La planète disneylandisée

A propos de : Sylvie Brunel :
La planète disneylandisée (Editions Sciences Humaines)



Ex: http://zentropaville.tumlblr.com/

Le tourisme de masse est l’image la plus visible de la mondialisation, il suffit de vivre à proximité d’un hôtel de quelque importance pour en convenir. En France, notamment, première destination mondiale avec 85 millions de visiteurs, on voit concrètement les effets de la montée des classes moyennes dans les pays émergents et l’apparition concomitante du temps libre. Après les Chinois, de plus en plus nombreux à visiter notre pays, ce sont désormais les Indiens qui promènent en groupes serrés leurs yeux écarquillés en quête de dépaysement. Alors qu’ils n’étaient que 25 millions en 1950 et essentiellement occidentaux, les touristes sont aujourd’hui un milliard de par le monde et probablement deux en 2020… Autant dire qu’il s’agit de la première industrie planétaire, 12% du PIB mondial, presque autant en termes d’emplois, avec une croissance de 15% par an. Impossible dans ces conditions que le tourisme n’ait pas d’effet sur les territoires, lui qui contribue par ailleurs, à lui seul, à 5% des émissions de gaz à effet de serre.

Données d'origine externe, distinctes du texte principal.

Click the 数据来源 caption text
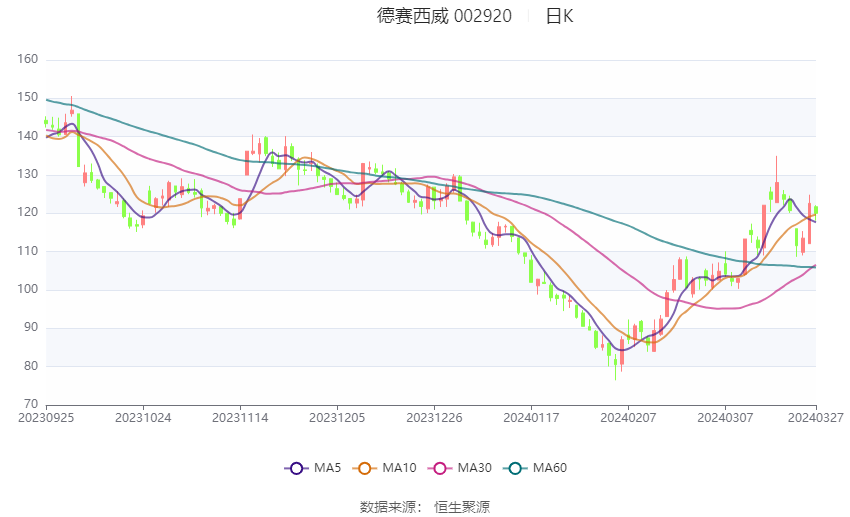The image size is (850, 517). 388,507
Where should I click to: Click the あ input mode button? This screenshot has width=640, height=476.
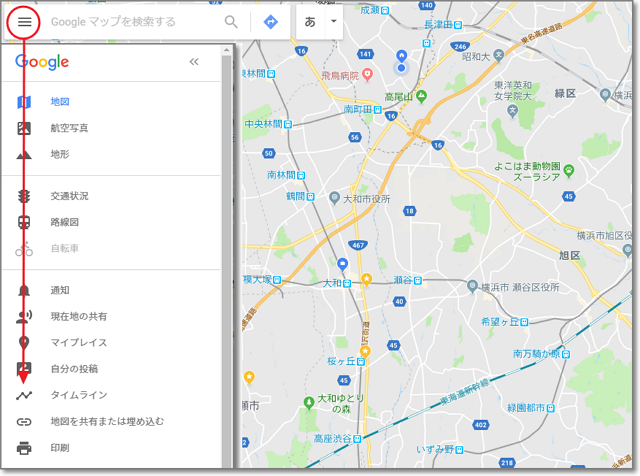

C’est ce que Sylvie Brunel, géographe de son état et voyageuse devant l’éternel, appelle la disneylandisation du monde, la propension à créer un peu partout des enclaves protégées, balisées, destinées à ces populations itinérantes dans un temps limité, afin de leur offrir l’aventure en toute sécurité, la nature authentique au plus près du parking, la rencontre avec l’Autre assigné à résidence culturelle. « Nous rêvons, dit-elle, d’animaux sauvages mais gentils, de forêts vierges mais aménagées, de peuples primitifs mais accueillants ». Ce monde réduit et circonscrit, intégralement organisé, le modèle en vient évidemment des parcs à thèmes, avec leurs infrastructures intégrées, leurs agglomérations hôtelières, leur accessibilité maximale et leurs liaisons aériennes spécifiques. Mais surtout le simulacre qu’ils proposent d’un monde recomposé, comme dans cette attraction de Disneyland Paris, laquelle attire à elle seule autant de visiteurs que la Tour Eiffel, et qui vous propose un circuit en bateau et en musique sur tous les continents et dans toutes les civilisations du monde, plus exactement leurs stéréotypes éprouvés, les Mexicains avec sombrero et cactus, les Tahitiennes dansant le tamouré, les Japonaises en kimono et à Paris le Moulin-rouge et les danseuses du Crazy Horse… Le tout réalisé par des automates. Mutatis, mutandis, la matrice de l’industrie mondialisée du tourisme est là, qui donne forme à ce que l’anthropologue Rachid Amirou, dans son livre sur l’imaginaire touristique, désignait comme la métaphore de l’objet transitionnel de Winnicot, la réalité visée étant ici l’image du paradis perdu plutôt que la présence rassurante de la mère. « La disneylandisation consiste à transformer le monde en décor. Parfois le décor prend tellement de place qu’il oublie même qu’il est censé reconstituer une réalité : un mois dans l’année, on peut ainsi profiter d’une « plage » à Paris », ajoute Sylvie Brunel. Qui ne dit mot des automobilistes autochtones ni de leur estivale résignation à voir le bitume recouvert de sable fin sur une voie rapide et pompidolienne, sorte d’inversion paradoxale et lancinante du slogan soixante-huitard « sous les pavés, la plage ». Une zone centre « à éviter » nous répètent désormais tous les ans à même époque les panneaux du boulevard périphérique.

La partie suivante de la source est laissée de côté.